Begin at the top of the records and copy each line exactly. The line containing "Østerbro (153, 2090)" is the last one to include.

» Dataset entries
=== Section Start ===

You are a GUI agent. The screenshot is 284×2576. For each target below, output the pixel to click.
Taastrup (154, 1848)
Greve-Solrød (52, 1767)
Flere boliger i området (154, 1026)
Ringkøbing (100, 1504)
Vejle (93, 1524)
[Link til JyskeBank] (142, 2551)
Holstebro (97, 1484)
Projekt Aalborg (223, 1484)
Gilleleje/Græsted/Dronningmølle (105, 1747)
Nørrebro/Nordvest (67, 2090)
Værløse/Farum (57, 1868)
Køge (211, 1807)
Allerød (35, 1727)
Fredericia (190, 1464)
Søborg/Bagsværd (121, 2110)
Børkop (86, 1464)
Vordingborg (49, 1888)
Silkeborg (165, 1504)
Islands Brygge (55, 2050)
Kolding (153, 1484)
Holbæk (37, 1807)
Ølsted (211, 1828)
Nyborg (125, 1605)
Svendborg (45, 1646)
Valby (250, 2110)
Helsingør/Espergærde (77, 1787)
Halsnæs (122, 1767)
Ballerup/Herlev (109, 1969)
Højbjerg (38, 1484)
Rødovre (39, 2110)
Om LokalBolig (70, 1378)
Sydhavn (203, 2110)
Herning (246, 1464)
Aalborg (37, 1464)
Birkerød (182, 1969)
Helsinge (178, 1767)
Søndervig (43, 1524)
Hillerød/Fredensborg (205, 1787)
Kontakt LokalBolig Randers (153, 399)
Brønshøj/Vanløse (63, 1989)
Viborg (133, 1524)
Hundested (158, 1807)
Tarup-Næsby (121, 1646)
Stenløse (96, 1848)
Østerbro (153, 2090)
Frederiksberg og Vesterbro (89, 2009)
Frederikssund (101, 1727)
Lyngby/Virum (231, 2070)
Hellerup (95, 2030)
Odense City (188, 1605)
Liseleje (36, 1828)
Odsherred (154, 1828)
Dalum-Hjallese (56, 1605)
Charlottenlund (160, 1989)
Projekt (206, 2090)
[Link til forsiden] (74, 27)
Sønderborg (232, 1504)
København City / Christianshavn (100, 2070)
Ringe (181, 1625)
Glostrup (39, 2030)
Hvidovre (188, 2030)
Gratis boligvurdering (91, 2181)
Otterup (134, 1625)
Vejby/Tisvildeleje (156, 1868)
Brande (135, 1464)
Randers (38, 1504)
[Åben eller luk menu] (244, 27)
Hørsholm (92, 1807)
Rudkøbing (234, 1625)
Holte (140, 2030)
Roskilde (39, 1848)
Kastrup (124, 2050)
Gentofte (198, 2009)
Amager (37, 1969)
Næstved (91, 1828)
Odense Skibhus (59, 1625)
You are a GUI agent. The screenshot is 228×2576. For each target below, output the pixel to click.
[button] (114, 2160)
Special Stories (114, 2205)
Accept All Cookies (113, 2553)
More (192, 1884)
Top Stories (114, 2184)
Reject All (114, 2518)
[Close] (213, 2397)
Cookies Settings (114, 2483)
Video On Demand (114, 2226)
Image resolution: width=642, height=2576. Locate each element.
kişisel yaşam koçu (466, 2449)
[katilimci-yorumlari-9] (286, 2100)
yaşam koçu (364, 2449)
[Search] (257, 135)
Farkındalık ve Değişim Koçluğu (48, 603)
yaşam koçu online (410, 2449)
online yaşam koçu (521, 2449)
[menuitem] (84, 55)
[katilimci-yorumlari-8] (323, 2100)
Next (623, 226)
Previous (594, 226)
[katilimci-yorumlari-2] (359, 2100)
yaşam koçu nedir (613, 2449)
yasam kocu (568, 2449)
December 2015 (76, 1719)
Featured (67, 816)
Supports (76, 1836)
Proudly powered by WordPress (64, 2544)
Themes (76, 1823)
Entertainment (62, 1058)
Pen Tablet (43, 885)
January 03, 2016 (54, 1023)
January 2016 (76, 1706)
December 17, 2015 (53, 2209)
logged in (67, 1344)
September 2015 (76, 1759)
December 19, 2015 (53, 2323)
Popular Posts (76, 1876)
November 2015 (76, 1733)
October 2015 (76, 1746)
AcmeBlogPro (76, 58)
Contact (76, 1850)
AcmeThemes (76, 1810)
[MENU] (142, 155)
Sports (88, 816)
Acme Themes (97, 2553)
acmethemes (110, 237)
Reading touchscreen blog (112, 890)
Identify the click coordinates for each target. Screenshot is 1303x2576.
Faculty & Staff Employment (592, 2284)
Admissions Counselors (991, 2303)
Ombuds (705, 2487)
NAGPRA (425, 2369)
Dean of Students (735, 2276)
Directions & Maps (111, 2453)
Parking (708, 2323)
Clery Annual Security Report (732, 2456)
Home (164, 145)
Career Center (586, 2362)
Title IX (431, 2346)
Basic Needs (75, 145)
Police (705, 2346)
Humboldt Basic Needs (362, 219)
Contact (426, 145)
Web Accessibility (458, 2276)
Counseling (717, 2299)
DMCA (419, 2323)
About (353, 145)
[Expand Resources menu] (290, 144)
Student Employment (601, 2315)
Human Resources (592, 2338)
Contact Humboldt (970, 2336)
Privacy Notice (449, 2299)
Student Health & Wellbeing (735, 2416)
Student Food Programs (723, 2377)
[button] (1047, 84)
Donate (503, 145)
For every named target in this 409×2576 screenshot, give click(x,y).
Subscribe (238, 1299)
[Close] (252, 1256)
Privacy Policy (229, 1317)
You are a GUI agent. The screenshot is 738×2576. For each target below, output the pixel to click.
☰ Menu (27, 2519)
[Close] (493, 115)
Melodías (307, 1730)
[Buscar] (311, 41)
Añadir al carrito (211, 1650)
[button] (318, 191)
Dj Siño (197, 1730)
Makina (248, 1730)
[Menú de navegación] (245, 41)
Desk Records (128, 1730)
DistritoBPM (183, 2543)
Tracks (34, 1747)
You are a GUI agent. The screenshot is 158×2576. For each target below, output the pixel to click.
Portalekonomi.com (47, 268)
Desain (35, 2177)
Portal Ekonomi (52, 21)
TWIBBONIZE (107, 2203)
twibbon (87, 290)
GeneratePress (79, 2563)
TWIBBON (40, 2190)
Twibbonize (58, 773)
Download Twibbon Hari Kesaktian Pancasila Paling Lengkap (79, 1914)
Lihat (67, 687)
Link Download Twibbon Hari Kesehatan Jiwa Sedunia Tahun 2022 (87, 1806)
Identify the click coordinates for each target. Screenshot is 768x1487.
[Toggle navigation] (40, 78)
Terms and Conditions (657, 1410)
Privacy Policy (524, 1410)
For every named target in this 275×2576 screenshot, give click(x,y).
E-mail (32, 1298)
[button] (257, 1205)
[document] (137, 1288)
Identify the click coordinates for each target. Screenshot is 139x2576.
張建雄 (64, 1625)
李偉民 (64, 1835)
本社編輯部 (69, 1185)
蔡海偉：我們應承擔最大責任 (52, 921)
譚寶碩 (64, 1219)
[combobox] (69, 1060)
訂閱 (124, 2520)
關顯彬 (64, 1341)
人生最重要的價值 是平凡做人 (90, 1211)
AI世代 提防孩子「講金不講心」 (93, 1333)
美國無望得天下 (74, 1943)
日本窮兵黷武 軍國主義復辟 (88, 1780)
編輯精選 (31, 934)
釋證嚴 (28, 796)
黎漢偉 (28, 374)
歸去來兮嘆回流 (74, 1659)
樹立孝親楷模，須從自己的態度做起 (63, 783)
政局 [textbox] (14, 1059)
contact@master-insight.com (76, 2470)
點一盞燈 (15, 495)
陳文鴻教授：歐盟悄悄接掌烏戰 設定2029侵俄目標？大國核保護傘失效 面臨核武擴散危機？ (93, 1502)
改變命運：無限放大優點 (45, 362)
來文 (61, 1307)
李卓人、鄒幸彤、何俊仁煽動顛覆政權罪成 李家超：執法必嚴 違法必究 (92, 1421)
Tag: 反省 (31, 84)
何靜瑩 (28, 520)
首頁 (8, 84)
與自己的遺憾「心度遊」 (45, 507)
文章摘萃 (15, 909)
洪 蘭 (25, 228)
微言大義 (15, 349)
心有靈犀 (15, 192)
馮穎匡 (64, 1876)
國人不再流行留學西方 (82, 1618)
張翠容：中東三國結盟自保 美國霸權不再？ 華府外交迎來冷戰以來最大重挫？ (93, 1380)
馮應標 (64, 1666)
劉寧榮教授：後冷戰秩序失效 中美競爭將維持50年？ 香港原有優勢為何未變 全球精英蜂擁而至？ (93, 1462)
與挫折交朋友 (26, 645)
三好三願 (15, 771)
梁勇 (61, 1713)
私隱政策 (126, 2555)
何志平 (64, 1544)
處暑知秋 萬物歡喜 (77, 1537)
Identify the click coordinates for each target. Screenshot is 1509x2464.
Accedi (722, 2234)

=== Section End ===

» The answer
You are a GUI agent. The screenshot is 284×2576. For each target below, output the pixel to click.
Taastrup (154, 1848)
Greve-Solrød (52, 1767)
Flere boliger i området (154, 1026)
Ringkøbing (100, 1504)
Vejle (93, 1524)
[Link til JyskeBank] (142, 2551)
Holstebro (97, 1484)
Projekt Aalborg (223, 1484)
Gilleleje/Græsted/Dronningmølle (105, 1747)
Nørrebro/Nordvest (67, 2090)
Værløse/Farum (57, 1868)
Køge (211, 1807)
Allerød (35, 1727)
Fredericia (190, 1464)
Søborg/Bagsværd (121, 2110)
Børkop (86, 1464)
Vordingborg (49, 1888)
Silkeborg (165, 1504)
Islands Brygge (55, 2050)
Kolding (153, 1484)
Holbæk (37, 1807)
Ølsted (211, 1828)
Nyborg (125, 1605)
Svendborg (45, 1646)
Valby (250, 2110)
Helsingør/Espergærde (77, 1787)
Halsnæs (122, 1767)
Ballerup/Herlev (109, 1969)
Højbjerg (38, 1484)
Rødovre (39, 2110)
Om LokalBolig (70, 1378)
Sydhavn (203, 2110)
Herning (246, 1464)
Aalborg (37, 1464)
Birkerød (182, 1969)
Helsinge (178, 1767)
Søndervig (43, 1524)
Hillerød/Fredensborg (205, 1787)
Kontakt LokalBolig Randers (153, 399)
Brønshøj/Vanløse (63, 1989)
Viborg (133, 1524)
Hundested (158, 1807)
Tarup-Næsby (121, 1646)
Stenløse (96, 1848)
Østerbro (153, 2090)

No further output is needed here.